Australian rugby league footballer

Brent Sherwin (born 20 March 1978) is an Australian former professional rugby league footballer. Bearing the iconic nickname "Shifty", Sherwin plays in the Illawarra Carlton League which is an indirect feeder league to the St George Illawarra Dragons. He plays as a half-back. Sherwin previously played for the Catalans Dragons, Castleford Tigers, the Canterbury-Bankstown Bulldogs and has also been represented for City Origin.

Sherwin played for Canterbury-Bankstown from 1999 to 2007. He was almost successful in obtaining the Dally M Award in 2002 but was narrowly beaten by Andrew Johns.
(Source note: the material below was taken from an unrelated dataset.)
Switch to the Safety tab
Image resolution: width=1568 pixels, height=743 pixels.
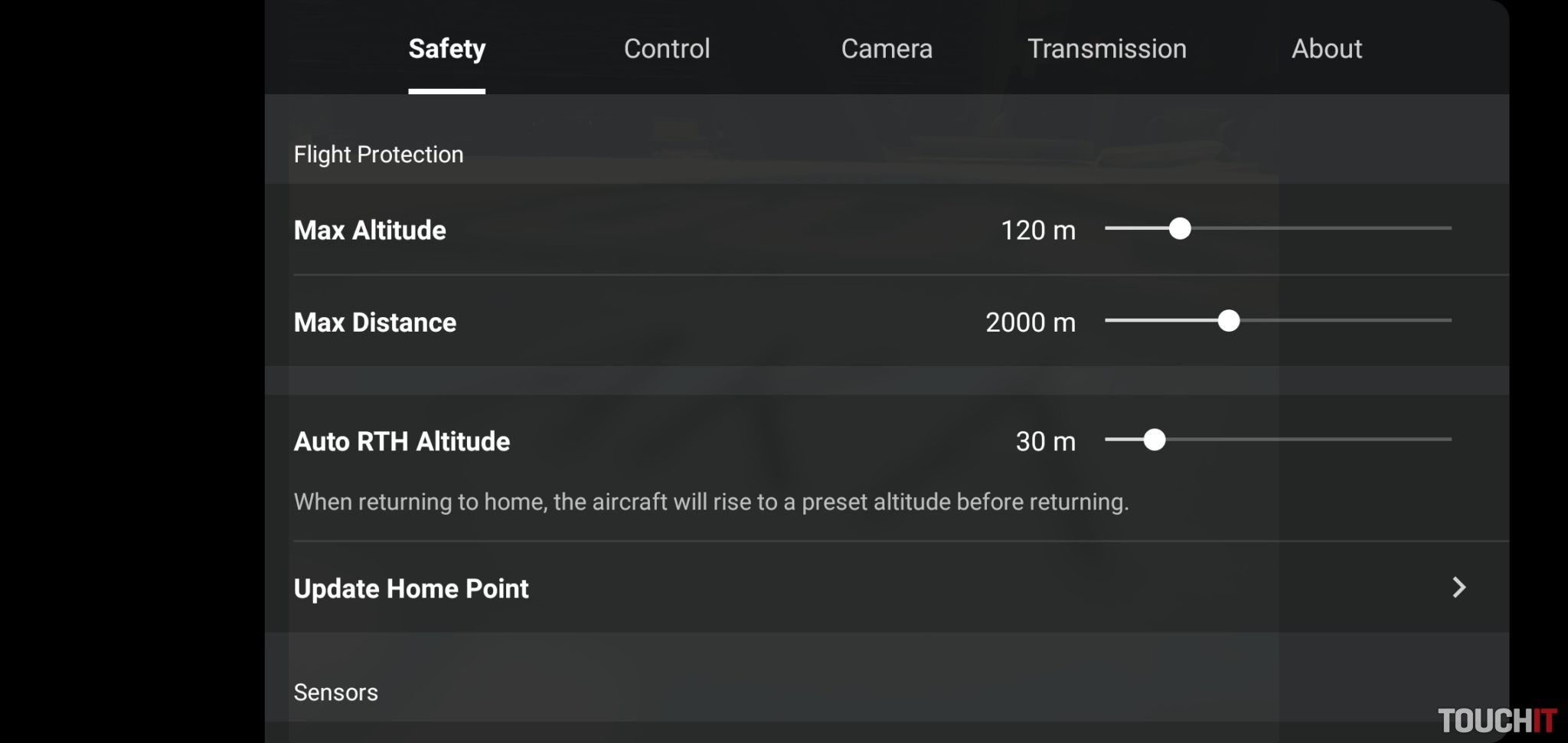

While he occasionally was demoted for poor form, Sherwin played a vital role in Canterbury's 2002 17-game winning streak and the 2004 premiership win. A handy goalkicker, Sherwin was the top grade half from 2002 to 2007.

==Background==
Sherwin was born in Greenacre, New South Wales, Sydney of English descent.

==Canterbury-Bankstown (1996-2007) ==

Sherwin joined Canterbury as a five-eighth with pinpoint goal kicking. He was a regular member for the under 19's squad and played in the Preliminary Final against the Penrith Panthers which they lost.

In 1998, Sherwin was playing on the wing for the reserve side. He broke the club's record for most points scored in a reserve team for a season with 170 points. He played in the eventual premiership victory over Parramatta.

In 1999, he started playing half-back for the reserve side. Due to the injury of Ricky Stuart, Sherwin got his first opportunity in first grade football.

In 2000, Sherwin became a regular member of the Canterbury-Bankstown squad, playing at five-eighth.

In 2001, Brent continued his success in the top grade, mainly playing off the bench. Due to injury, Sherwin was unable to play in the Semi Final against St. George Illawarra.

In 2002, he had a great season as he became the regular half back for the Canterbury Side, and got his first taste of representative football, As he was selected to play for City Origin.

In 2003, he was again a regular member of the team. He played in the Preliminary Final, But lost against eventual runners-up the Sydney Roosters.

Sherwin played halfback for Canterbury in their 2004 NRL grand final victory over cross-city rivals, the Sydney Roosters.

In 2005, Sherwin's season was cut short due to a season-ending injury.

In 2006, he came back with great form and played in the Preliminary Final which they lost to eventual premiers the Brisbane Broncos.

In 2007, Sherwin started the season in the lower grades, but early in the season returned to top grade and played for the remainder of the season. He played in the elimination final against arch-rivals the Parramatta Eels, but Canterbury went down 25-6 ending their season, which would also turn out to be his last game playing for the club.

== Castleford Tigers (2007-2010)==
On 8 November 2007, Canterbury-Bankstown announced that Sherwin had been released from the remainder of his contract. Sherwin signed with the English club, Castleford Tigers, on a three-year contract with the English club.

He played 21 times for Castleford in 2008, serving as co-captain alongside Awen Guttenbeil. He suffered niggling injuries through the campaign and the tigers fans were never able to see his best ability. He was hoping for full fitness for 2009 and a strong campaign where he would link up in the halves with Rangi Chase.

He started the 2009 season in great form before suffering injury again where he missed 11 games. He has returned for the final 3 games where Cas were hoping to achieve a play off place.

== Catalans Dragons 2010 ==

He signed for the Catalans Dragons for the remainder of the 2010 season in a shock switch from Castleford.

== Later years ==
Sherwin returned to Australia in 2011, playing in the Illawarra Carlton League which is an indirect feeder league to the St George Illawarra Dragons.

He was appointed assistant coach for the Camden Rams in 2013 in the Group 6 Rugby League competition, working under former Bulldogs teammate Mitch Newton.